What is Pattern Matching?¶
Pattern matching determines whether an expression has a specific structure and extracts sub-expressions for use in transformations.
Basic Idea¶
pattern = ['+', ['?', 'x'], ['?', 'y']]
expression = ['+', 2, 3]
# Does expression match pattern? Yes!
# Bindings: {'x': 2, 'y': 3}
Pattern Variables¶
XTK provides three types of pattern variables:
1. Universal Pattern (?)¶
Matches any expression:
from xtk.rewriter import match
pattern = ['?', 'x']
# Matches constants
match(pattern, 42, {}) # {'x': 42}
# Matches variables
match(pattern, 'a', {}) # {'x': 'a'}
# Matches compound expressions
match(pattern, ['+', 2, 3], {}) # {'x': ['+', 2, 3]}
2. Constant Pattern (?c)¶
Matches only constants (numbers):
pattern = ['?c', 'c']
# Matches
match(pattern, 42, {}) # {'c': 42}
match(pattern, 3.14, {}) # {'c': 3.14}
match(pattern, -7, {}) # {'c': -7}
# Does not match
match(pattern, 'x', {}) # "failed"
match(pattern, ['+', 2, 3], {}) # "failed"
3. Variable Pattern (?v)¶
Matches only variables (symbols):
pattern = ['?v', 'v']
# Matches
match(pattern, 'x', {}) # {'v': 'x'}
match(pattern, 'foo', {}) # {'v': 'foo'}
# Does not match
match(pattern, 42, {}) # "failed"
match(pattern, ['+', 2, 3], {}) # "failed"
Pattern Structure¶
Exact Matching¶
Non-pattern elements must match exactly:
pattern = ['+', 'x', 0]
expr = ['+', 'x', 0] # Matches
expr = ['+', 'x', 1] # Does not match
expr = ['-', 'x', 0] # Does not match
List Structure¶
Lists must have the same structure:
pattern = ['+', ['?', 'x'], ['?', 'y']]
# Matches: same structure
expr = ['+', 2, 3]
expr = ['+', 'a', 'b']
expr = ['+', ['+', 1, 2], 3]
# Does not match: wrong operator
expr = ['*', 2, 3]
# Does not match: wrong arity
expr = ['+', 2]
expr = ['+', 2, 3, 4]
Nested Patterns¶
Patterns can be nested arbitrarily:
# Match: (f + g) * h
pattern = ['*', ['+', ['?', 'f'], ['?', 'g']], ['?', 'h']]

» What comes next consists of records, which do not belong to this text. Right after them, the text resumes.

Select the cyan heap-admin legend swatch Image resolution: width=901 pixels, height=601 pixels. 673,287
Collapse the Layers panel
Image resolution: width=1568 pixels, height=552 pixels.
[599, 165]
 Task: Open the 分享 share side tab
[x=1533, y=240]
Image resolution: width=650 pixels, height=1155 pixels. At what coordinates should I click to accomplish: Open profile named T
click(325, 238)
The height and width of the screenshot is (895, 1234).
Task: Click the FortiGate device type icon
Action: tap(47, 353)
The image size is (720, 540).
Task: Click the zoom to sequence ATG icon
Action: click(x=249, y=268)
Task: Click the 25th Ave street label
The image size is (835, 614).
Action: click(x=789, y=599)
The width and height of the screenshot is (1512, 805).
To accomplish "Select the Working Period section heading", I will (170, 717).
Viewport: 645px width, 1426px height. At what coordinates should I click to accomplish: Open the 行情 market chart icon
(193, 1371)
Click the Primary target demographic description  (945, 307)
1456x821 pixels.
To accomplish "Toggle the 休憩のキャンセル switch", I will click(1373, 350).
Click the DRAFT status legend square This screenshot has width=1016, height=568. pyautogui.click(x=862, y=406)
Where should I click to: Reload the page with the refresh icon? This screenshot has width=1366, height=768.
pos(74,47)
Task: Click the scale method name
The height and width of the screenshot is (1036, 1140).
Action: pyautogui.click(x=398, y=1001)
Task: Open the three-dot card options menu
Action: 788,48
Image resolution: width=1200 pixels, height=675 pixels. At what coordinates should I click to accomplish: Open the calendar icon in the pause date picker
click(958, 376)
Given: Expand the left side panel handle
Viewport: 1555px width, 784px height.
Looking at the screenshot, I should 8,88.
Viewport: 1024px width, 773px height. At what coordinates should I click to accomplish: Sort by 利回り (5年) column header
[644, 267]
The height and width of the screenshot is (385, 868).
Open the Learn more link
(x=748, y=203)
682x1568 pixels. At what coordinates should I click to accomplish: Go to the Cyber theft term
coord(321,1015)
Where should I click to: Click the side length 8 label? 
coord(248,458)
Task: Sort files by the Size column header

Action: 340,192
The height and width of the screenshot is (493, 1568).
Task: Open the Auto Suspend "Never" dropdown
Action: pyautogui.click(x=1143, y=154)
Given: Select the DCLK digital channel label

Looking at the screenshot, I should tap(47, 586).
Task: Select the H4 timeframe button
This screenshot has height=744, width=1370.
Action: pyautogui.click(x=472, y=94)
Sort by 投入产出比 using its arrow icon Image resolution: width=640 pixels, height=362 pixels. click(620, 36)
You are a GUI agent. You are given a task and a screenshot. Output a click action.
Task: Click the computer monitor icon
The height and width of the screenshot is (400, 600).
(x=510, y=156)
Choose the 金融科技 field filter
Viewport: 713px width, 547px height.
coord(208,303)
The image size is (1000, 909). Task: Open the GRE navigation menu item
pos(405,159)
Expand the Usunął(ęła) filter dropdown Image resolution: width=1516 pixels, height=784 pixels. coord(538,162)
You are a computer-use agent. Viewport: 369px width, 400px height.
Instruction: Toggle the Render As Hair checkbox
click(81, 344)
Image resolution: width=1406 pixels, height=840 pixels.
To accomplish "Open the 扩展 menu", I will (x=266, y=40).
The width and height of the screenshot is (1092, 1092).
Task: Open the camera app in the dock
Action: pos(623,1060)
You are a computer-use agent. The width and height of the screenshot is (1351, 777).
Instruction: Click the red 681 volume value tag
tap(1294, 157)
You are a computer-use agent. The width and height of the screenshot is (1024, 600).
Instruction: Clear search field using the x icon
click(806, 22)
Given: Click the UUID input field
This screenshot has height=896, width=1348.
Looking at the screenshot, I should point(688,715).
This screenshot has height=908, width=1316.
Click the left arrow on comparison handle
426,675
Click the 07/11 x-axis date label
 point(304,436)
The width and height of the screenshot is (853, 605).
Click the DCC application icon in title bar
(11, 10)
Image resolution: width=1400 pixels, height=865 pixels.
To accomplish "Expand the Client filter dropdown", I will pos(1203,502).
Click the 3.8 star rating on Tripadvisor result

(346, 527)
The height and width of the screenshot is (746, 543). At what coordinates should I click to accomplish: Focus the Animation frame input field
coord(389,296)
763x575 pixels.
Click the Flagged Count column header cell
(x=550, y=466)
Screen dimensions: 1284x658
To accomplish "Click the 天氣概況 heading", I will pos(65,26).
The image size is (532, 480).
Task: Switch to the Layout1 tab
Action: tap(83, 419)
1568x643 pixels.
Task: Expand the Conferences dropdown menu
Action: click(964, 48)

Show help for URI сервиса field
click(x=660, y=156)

expr = ['*', ['+', 'x', 'y'], 'z']
# Bindings: {'f': 'x', 'g': 'y', 'h': 'z'}
Advanced Pattern Matching¶
Multiple Occurrences¶
The same pattern variable can appear multiple times:
# Match: x + x (same variable twice)
pattern = ['+', ['?v', 'x'], ['?v', 'x']]
expr = ['+', 'a', 'a'] # Matches: {'x': 'a'}
expr = ['+', 'a', 'b'] # Does not match (different vars)
Deeply Nested Patterns¶
# Match: d/dx(f(g(x)))
pattern = ['dd', ['f', ['g', ['?v', 'x']]], ['?v', 'x']]
expr = ['dd', ['sin', ['cos', 'x']], 'x']
# Bindings: {'x': 'x'}
Combining Pattern Types¶
# Match: constant * variable
pattern = ['*', ['?c', 'c'], ['?v', 'x']]
expr = ['*', 2, 'a'] # Matches: {'c': 2, 'x': 'a'}
expr = ['*', 'a', 2] # Does not match (order matters)
expr = ['*', 2, 3] # Does not match (3 is not a variable)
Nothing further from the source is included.